- RECORDS SUPPLIED
-*-
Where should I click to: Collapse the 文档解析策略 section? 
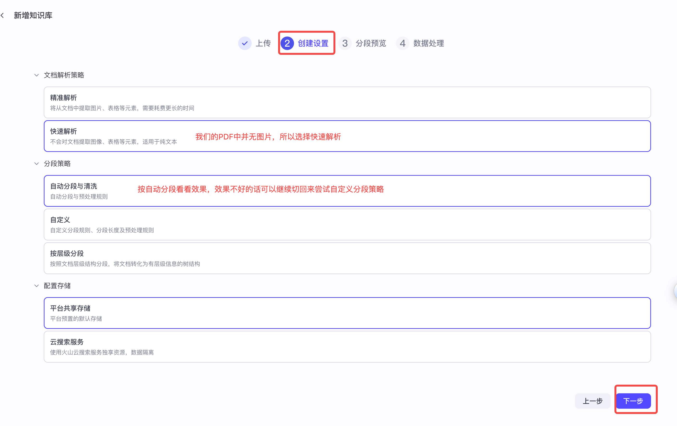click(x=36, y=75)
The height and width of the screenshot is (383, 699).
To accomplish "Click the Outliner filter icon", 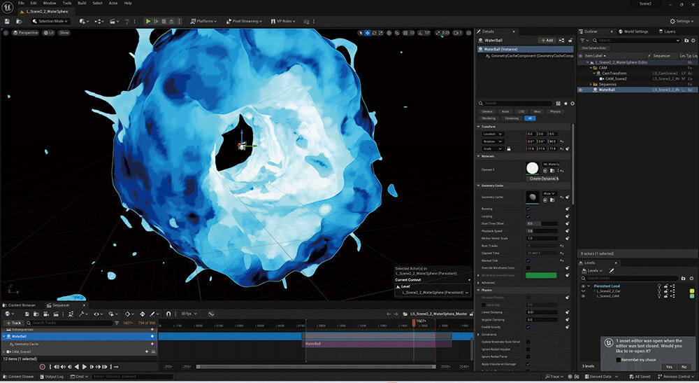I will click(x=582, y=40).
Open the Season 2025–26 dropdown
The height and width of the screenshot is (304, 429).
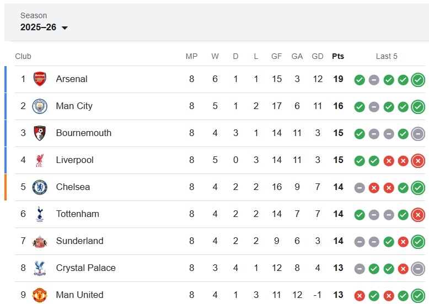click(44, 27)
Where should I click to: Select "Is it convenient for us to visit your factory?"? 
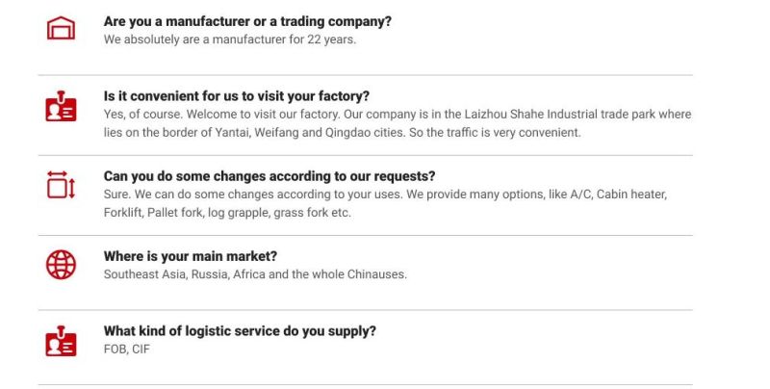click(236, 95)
-*-
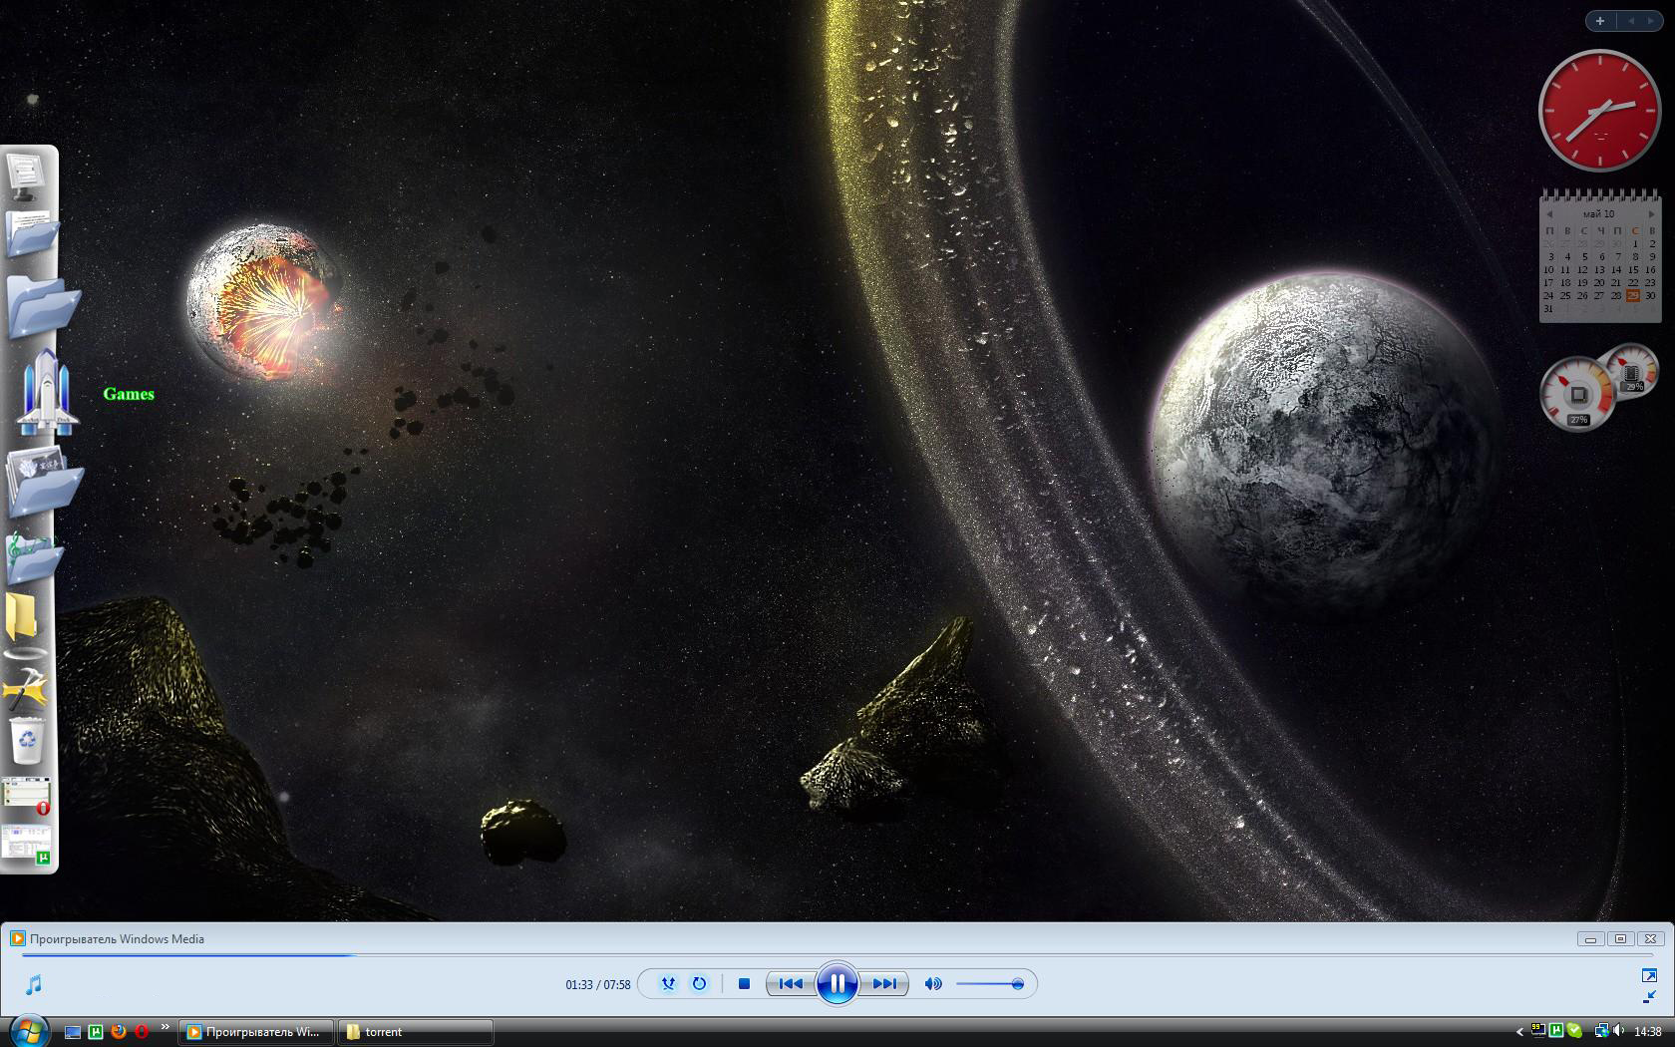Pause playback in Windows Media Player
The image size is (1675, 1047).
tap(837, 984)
-*-
How many lines in the entries above contain the word "Where"? Reply with the number only.

2